How Everything Became War and the Military Became Everything by Rosa Brooks.

The Establishment: And How They Get Away With It by Owen Jones.

2017 War with Russia by Buck Turgidson some retired general.

Pirated ebooks encouraged until a new Kickass comes along.

2 Comments

  1. anon said,

    August 4, 2016 at 2:26 pm

    The media’s complete about-face on Trump is really sad and laughable. How is it that the tactics he used to trounce ALL of the sixteen other Republican candidates are now horrifying? For over a full calendar year, Trump and his Trumpian antics were good for ratings; it was a mutually beneficial relationship. He got essentially free advertising, and the “news” networks got ratings and revenues.

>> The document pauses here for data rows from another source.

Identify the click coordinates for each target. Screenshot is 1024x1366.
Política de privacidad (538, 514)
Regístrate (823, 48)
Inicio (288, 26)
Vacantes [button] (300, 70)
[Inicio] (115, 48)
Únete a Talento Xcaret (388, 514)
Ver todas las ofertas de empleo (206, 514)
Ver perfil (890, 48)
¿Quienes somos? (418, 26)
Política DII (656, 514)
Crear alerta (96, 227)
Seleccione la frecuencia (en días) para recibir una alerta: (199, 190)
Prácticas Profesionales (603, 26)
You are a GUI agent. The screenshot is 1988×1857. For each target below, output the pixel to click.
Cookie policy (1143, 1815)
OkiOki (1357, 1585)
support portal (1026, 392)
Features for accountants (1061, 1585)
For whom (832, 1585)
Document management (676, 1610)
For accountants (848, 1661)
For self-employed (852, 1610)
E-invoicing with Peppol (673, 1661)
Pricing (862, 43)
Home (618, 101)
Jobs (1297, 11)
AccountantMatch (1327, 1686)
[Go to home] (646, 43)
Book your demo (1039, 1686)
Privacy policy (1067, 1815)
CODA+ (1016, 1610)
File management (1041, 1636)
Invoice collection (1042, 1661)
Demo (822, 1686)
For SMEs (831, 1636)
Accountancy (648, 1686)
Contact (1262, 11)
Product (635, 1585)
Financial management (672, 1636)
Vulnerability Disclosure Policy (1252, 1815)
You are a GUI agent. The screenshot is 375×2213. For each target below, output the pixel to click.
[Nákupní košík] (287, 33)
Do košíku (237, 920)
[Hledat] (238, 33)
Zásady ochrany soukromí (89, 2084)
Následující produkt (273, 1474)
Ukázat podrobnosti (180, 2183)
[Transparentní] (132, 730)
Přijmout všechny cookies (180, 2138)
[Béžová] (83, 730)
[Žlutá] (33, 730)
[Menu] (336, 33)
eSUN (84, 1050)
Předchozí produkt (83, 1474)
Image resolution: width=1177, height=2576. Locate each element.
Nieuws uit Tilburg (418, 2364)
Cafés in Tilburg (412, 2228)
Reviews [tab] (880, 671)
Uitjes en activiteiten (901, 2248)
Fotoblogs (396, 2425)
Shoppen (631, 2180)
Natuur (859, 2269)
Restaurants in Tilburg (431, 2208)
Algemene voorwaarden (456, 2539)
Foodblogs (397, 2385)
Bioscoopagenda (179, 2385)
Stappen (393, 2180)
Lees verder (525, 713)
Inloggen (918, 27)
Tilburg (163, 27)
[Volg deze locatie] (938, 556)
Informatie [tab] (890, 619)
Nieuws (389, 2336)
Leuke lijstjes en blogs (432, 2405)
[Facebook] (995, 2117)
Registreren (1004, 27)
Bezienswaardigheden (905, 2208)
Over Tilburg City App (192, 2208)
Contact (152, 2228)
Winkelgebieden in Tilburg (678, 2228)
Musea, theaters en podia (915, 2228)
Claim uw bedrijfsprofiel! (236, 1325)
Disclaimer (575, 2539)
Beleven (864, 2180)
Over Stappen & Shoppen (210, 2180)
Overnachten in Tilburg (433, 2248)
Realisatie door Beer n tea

    Now, somehow, because Trump got through the “entertainment” segment in the primaries, he’s become a threat to our very way of life?

    As for the people voting for Trump, on some levels, I can understand their anger. It can be said that the Republicans cultivated a relationship with them since roughly around Nixon’s “silent majority” campaign, but the Republicans didn’t fulfill the promises they made. The Republicans did appreciate the loyalty, the campaign contributions, the volunteer help getting out the vote, and the votes. The Democrats in many ways ignored them or forgot about them. Now, many of them are very seriously committed to Trump.

    What happens to this voting bloc and the anger contained within it after a [currently probable] Trump loss in November? Does Trump, or someone like Trump continue stoking the fires?

  2. George Smith said,

    August 5, 2016 at 8:07 am

    They’re not going to go away, that’s for sure. This blog showed they’ve been around for years. Trump has been the most effective at mobilizing them and chopping the heads off everyone else.

    Theoretically, he also has a shot at getting the Clintons off the stage.

    Bacevich observes:

    In 1956, Americans could count on the election to render a definitive verdict, the vote count affirming the legitimacy of the system itself and allowing the business of governance to resume. In 2016, that is unlikely to be the case. Whether Trump or Clinton ultimately prevails, large numbers of Americans will view the result as further proof of “rigged” and irredeemably corrupt political arrangements. Rather than inducing some semblance of reconciliation, the outcome is likely to deepen divisions.